→ **Exercise directions**
Put each line of the items below into a JSON list of strings, one string per line, and leave out any blank lines.

BEGIN Input data

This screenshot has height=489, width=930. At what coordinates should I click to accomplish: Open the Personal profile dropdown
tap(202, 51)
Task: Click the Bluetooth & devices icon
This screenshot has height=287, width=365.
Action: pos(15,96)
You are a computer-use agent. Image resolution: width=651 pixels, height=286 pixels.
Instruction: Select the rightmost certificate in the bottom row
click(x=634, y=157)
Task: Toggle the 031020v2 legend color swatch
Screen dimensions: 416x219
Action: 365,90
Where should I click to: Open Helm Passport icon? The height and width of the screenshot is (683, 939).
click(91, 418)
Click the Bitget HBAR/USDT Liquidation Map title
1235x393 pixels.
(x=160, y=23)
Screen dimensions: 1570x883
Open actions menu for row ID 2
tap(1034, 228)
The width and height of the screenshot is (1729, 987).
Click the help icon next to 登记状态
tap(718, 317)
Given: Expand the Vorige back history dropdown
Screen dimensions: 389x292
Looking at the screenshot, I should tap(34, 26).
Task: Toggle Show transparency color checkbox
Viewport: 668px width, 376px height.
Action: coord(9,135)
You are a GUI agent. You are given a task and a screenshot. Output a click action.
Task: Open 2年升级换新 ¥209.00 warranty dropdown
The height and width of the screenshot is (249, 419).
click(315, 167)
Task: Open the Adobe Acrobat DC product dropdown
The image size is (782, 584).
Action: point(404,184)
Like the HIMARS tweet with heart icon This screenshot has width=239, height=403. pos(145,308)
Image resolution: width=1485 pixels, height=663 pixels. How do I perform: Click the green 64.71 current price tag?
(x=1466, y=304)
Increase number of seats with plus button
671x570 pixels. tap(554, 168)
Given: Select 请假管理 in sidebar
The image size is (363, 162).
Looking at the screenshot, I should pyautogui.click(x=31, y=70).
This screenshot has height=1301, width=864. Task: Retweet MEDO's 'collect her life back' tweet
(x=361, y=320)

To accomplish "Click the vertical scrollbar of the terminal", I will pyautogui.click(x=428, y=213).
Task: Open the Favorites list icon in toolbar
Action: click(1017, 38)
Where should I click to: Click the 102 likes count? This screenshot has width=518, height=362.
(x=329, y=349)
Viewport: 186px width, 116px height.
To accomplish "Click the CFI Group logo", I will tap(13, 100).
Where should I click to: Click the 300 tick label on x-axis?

END Input data

→ **Output for this exercise**
[
  "This screenshot has height=489, width=930. At what coordinates should I click to accomplish: Open the Personal profile dropdown",
  "tap(202, 51)",
  "Task: Click the Bluetooth & devices icon",
  "This screenshot has height=287, width=365.",
  "Action: pos(15,96)",
  "You are a computer-use agent. Image resolution: width=651 pixels, height=286 pixels.",
  "Instruction: Select the rightmost certificate in the bottom row",
  "click(x=634, y=157)",
  "Task: Toggle the 031020v2 legend color swatch",
  "Screen dimensions: 416x219",
  "Action: 365,90",
  "Where should I click to: Open Helm Passport icon? The height and width of the screenshot is (683, 939).",
  "click(91, 418)",
  "Click the Bitget HBAR/USDT Liquidation Map title",
  "1235x393 pixels.",
  "(x=160, y=23)",
  "Screen dimensions: 1570x883",
  "Open actions menu for row ID 2",
  "tap(1034, 228)",
  "The width and height of the screenshot is (1729, 987).",
  "Click the help icon next to 登记状态",
  "tap(718, 317)",
  "Given: Expand the Vorige back history dropdown",
  "Screen dimensions: 389x292",
  "Looking at the screenshot, I should tap(34, 26).",
  "Task: Toggle Show transparency color checkbox",
  "Viewport: 668px width, 376px height.",
  "Action: coord(9,135)",
  "You are a GUI agent. You are given a task and a screenshot. Output a click action.",
  "Task: Open 2年升级换新 ¥209.00 warranty dropdown",
  "The height and width of the screenshot is (249, 419).",
  "click(315, 167)",
  "Task: Open the Adobe Acrobat DC product dropdown",
  "The image size is (782, 584).",
  "Action: point(404,184)",
  "Like the HIMARS tweet with heart icon This screenshot has width=239, height=403. pos(145,308)",
  "Image resolution: width=1485 pixels, height=663 pixels. How do I perform: Click the green 64.71 current price tag?",
  "(x=1466, y=304)",
  "Increase number of seats with plus button",
  "671x570 pixels. tap(554, 168)",
  "Given: Select 请假管理 in sidebar",
  "The image size is (363, 162).",
  "Looking at the screenshot, I should pyautogui.click(x=31, y=70).",
  "This screenshot has height=1301, width=864. Task: Retweet MEDO's 'collect her life back' tweet",
  "(x=361, y=320)",
  "To accomplish \"Click the vertical scrollbar of the terminal\", I will pyautogui.click(x=428, y=213).",
  "Task: Open the Favorites list icon in toolbar",
  "Action: click(1017, 38)",
  "Where should I click to: Click the 102 likes count? This screenshot has width=518, height=362.",
  "(x=329, y=349)",
  "Viewport: 186px width, 116px height.",
  "To accomplish \"Click the CFI Group logo\", I will tap(13, 100).",
  "Where should I click to: Click the 300 tick label on x-axis?"
]